*** Opening of DATA TO EXAMINE ***

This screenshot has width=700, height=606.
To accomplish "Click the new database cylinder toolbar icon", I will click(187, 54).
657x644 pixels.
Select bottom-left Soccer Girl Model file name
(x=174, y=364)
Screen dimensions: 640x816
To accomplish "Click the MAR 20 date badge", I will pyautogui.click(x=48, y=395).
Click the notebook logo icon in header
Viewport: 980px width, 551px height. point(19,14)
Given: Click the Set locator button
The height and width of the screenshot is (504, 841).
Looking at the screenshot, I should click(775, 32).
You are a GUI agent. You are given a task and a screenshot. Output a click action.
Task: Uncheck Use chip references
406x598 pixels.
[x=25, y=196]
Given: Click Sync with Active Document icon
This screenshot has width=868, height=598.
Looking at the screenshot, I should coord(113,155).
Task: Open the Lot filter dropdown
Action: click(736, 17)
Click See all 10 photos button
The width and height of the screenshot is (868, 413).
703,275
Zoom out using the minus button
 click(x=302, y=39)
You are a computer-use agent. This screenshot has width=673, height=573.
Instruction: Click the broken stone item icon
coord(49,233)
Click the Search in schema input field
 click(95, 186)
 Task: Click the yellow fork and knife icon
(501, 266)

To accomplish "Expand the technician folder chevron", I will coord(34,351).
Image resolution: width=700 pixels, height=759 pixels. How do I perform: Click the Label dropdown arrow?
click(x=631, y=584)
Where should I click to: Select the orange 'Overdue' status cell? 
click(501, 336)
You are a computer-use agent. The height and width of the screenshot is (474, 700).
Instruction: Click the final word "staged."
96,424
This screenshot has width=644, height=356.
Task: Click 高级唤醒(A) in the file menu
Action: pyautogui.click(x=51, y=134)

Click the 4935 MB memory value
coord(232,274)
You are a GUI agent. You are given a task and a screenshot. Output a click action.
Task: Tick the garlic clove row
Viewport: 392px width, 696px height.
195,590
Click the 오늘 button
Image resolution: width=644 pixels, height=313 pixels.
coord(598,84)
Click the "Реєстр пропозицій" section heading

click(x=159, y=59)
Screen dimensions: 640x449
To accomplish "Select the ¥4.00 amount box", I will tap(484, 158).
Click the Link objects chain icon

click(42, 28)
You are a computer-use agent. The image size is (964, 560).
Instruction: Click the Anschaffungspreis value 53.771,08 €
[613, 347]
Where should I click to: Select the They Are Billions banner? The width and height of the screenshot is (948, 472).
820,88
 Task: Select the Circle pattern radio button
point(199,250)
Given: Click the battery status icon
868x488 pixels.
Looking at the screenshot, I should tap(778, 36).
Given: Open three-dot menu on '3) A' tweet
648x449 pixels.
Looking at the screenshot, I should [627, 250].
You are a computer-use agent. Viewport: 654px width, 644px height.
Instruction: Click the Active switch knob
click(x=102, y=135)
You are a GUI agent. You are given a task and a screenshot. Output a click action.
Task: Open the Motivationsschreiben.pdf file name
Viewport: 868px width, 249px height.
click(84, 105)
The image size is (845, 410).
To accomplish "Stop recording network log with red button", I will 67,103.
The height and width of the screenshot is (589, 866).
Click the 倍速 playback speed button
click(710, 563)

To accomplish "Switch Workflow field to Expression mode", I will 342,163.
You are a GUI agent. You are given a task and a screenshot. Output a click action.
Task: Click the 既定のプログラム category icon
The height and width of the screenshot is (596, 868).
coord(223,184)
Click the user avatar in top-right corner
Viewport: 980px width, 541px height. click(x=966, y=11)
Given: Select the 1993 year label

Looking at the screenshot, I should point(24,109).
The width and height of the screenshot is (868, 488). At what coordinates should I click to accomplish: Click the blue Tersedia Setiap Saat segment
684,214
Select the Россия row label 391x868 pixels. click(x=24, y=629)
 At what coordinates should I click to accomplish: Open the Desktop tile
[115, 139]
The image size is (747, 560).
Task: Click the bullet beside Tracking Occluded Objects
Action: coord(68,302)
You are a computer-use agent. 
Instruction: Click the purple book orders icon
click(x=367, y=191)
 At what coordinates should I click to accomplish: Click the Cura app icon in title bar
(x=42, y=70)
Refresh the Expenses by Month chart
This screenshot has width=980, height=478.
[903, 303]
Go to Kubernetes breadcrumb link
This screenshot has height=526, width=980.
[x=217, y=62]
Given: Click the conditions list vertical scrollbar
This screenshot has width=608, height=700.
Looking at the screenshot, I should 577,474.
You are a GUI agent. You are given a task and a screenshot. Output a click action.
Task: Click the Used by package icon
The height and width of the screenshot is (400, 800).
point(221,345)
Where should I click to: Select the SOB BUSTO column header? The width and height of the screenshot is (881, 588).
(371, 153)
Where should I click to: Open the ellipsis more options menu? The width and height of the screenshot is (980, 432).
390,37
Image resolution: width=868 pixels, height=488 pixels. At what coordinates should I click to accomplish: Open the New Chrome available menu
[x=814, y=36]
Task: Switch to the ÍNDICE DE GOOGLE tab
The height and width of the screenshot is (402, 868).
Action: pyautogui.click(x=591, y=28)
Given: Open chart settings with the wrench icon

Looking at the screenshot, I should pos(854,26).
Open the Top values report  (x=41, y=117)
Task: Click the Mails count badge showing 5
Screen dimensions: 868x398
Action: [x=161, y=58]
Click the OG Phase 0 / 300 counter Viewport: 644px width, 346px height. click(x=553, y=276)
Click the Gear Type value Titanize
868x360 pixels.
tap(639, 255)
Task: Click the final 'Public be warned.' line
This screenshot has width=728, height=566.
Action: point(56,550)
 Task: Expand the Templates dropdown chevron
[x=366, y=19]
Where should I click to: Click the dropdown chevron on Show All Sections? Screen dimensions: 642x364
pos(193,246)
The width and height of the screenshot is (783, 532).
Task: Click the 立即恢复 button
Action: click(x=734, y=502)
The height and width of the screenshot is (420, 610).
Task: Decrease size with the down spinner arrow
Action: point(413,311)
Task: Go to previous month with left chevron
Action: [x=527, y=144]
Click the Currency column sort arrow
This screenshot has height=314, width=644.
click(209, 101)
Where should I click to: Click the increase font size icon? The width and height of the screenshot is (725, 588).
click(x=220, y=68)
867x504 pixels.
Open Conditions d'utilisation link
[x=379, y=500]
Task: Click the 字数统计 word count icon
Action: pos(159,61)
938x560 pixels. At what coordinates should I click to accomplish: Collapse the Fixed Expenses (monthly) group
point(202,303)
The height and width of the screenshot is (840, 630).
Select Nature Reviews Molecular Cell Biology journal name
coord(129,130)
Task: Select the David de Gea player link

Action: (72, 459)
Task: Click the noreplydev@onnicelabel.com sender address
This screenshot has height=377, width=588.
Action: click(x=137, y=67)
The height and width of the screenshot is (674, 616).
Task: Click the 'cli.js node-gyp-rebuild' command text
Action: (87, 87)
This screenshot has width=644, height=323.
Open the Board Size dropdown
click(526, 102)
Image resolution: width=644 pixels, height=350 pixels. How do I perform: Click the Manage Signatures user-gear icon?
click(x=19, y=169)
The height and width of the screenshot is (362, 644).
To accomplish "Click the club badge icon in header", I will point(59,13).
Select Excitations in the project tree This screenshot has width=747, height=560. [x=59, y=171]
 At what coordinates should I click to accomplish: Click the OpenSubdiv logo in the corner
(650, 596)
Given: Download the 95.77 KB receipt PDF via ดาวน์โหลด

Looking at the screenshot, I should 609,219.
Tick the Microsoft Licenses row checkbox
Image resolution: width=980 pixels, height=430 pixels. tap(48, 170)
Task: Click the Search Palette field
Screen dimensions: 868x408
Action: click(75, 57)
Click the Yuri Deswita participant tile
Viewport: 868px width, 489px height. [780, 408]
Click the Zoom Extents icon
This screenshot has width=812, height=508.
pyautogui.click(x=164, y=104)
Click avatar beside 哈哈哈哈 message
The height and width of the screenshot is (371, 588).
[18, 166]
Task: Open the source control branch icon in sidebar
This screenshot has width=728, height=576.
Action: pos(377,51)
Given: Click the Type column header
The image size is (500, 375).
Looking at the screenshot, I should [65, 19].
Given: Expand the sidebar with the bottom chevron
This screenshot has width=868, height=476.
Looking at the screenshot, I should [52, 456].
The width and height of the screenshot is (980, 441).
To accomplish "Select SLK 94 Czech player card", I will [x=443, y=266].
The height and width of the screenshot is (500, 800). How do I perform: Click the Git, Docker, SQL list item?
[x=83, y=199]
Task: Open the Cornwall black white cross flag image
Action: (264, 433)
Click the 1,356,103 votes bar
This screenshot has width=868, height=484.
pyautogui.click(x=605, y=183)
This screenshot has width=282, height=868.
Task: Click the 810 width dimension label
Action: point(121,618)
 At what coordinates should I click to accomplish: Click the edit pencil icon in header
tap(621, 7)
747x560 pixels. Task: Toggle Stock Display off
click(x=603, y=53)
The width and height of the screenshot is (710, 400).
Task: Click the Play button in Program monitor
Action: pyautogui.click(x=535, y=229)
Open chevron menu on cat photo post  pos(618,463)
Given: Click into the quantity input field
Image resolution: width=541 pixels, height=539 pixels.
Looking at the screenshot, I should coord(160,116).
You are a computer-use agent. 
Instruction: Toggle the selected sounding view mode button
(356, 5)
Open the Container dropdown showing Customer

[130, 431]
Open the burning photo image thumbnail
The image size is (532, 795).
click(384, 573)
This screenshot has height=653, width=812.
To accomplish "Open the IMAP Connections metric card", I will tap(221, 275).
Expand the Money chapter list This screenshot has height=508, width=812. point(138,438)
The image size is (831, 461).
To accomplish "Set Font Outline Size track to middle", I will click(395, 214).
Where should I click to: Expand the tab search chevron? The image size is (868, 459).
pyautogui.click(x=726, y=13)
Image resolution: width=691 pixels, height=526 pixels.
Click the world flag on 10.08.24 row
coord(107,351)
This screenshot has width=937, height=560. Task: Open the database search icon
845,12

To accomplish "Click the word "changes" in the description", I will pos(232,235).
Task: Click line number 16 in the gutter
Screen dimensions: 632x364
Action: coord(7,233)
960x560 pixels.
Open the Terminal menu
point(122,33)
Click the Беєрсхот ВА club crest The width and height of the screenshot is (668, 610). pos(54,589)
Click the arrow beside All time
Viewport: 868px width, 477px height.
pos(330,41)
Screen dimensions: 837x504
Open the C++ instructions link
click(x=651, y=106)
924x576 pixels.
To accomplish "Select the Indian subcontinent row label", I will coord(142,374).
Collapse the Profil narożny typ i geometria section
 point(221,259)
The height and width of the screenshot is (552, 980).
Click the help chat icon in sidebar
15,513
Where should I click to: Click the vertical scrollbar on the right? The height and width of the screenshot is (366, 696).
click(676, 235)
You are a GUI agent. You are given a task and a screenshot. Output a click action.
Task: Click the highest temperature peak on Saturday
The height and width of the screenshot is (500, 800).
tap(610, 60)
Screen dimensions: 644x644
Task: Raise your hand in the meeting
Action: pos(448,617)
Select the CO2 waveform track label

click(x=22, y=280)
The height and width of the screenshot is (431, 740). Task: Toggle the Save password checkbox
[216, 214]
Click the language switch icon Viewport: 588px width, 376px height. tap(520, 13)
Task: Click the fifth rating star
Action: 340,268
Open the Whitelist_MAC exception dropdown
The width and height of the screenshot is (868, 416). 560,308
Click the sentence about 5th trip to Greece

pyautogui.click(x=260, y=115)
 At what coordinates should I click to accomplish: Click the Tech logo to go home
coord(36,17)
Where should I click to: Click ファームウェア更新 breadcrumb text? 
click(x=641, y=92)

*** Close of DATA TO EXAMINE ***

(WORK TO BE COMPLETED) Repeat, word for word, the lines from the start of the records to the line that contains "Screen dimensions: 640x816", both of them included, and no others.

(TASK OUTPUT)
This screenshot has width=700, height=606.
To accomplish "Click the new database cylinder toolbar icon", I will click(187, 54).
657x644 pixels.
Select bottom-left Soccer Girl Model file name
(x=174, y=364)
Screen dimensions: 640x816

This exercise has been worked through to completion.